Relatos

Sayón

El sayón estaba frente a su enemigo, jadeando, con las manos llenas de sangre. Todo estaba muy oscuro, pero aún podía oír la música procedente del gimnasio, al otro lado del patio, donde se estaba celebrando la fiesta de Carnaval del colegio. Se quitó la máscara que ocultaba su identidad y cubrió con ella la cabeza de su víctima. Después, cogió la mochila de ruedas, abandonada en el suelo antes de la pelea y la arrastró hacia la salida. Estaba aliviado. Por fin se había hecho justicia.

Entró en el edificio principal y recorrió la amplia galería que conectaba el patio con la entrada del colegio.

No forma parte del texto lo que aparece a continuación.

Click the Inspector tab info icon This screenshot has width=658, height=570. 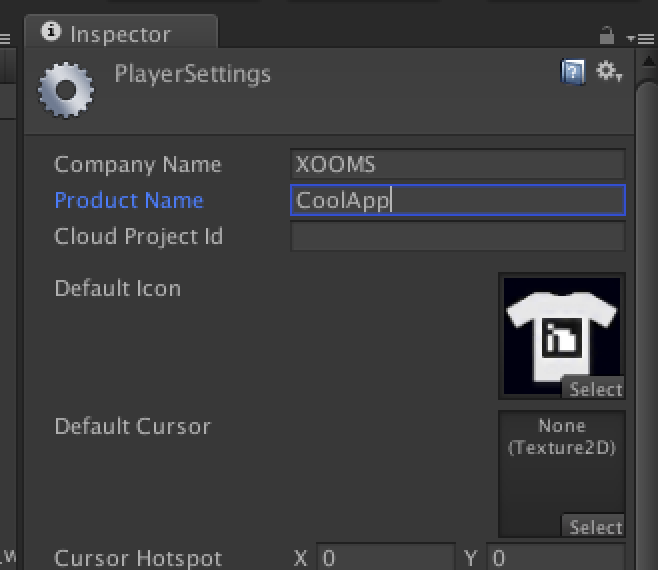(x=51, y=34)
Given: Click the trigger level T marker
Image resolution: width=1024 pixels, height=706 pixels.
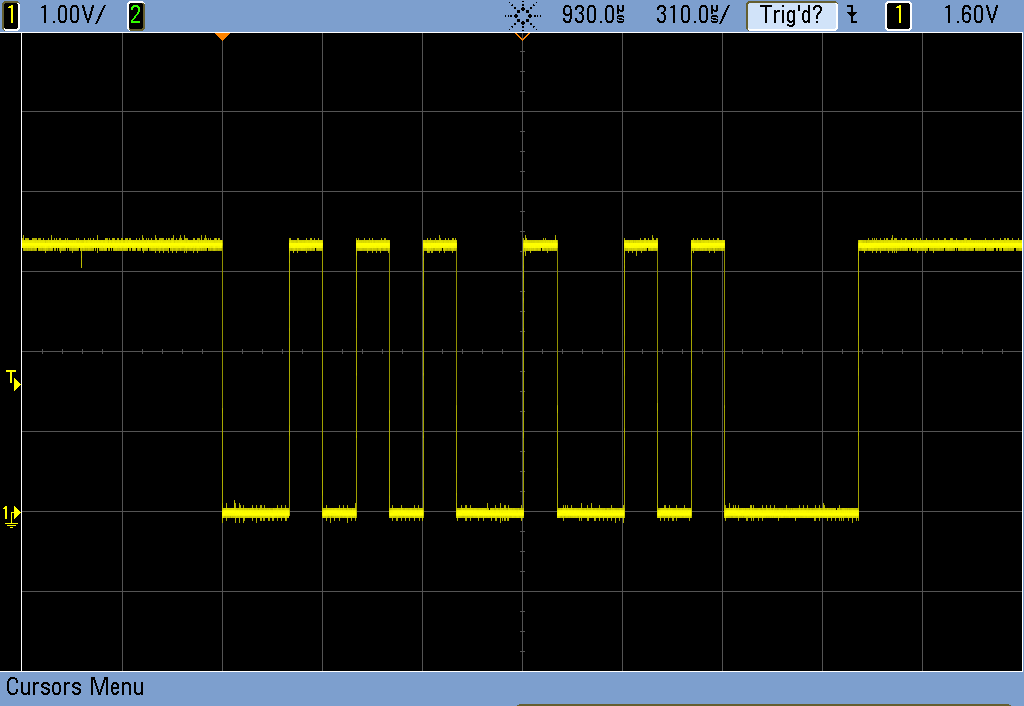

A pocos metros de la portería, se topó con un enorme mural. Era una pieza colaborativa, llena de dibujos y frases rotuladas en llamativos colores, fruto de un nuevo compromiso adoptado por el colegio. Servía a los estudiantes para escribir, de manera voluntaria, mensajes en contra del acoso escolar y denunciar situaciones violentas vividas en el centro. En él, había escritos de todo tipo. Desde críticas a algún alumno de primaria que no quiso compartir su balón hasta relatos sobre la mala convivencia o peleas entre los alumnos más mayores. De manera anónima, todo el que quisiera, podía participar escribiendo un mensaje e introduciéndolo en el buzón colocado junto al panel donde se exponían las denuncias.

Tras leer con atención todos los textos publicados, el sayón se sentó en el suelo junto a la mochila de ruedas. La abrió, cogió un cuaderno al azar y un bolígrafo del estuche. Empezó a pasar páginas y, cuando dio con el bloque de hojas en blanco, comenzó a escribir un mensaje.

Al día siguiente, Magdalena llegó antes de tiempo al colegio. Solía ir en moto, pero esa mañana decidió coger el coche para llevar la caja fuerte con el dinero recaudado durante la fiesta de Carnaval. Tras aparcar en una de las plazas reservadas para el personal del centro, cogió el bolso y las carpetas que había dejado en el asiento del copiloto. Salió del coche y sacó el dinero del maletero. Alegremente, subió las escaleras, cargando con todas sus cosas, hasta la entrada principal. Al llegar, pidió ayuda a una mujer que se encontraba barriendo al otro lado de la puerta.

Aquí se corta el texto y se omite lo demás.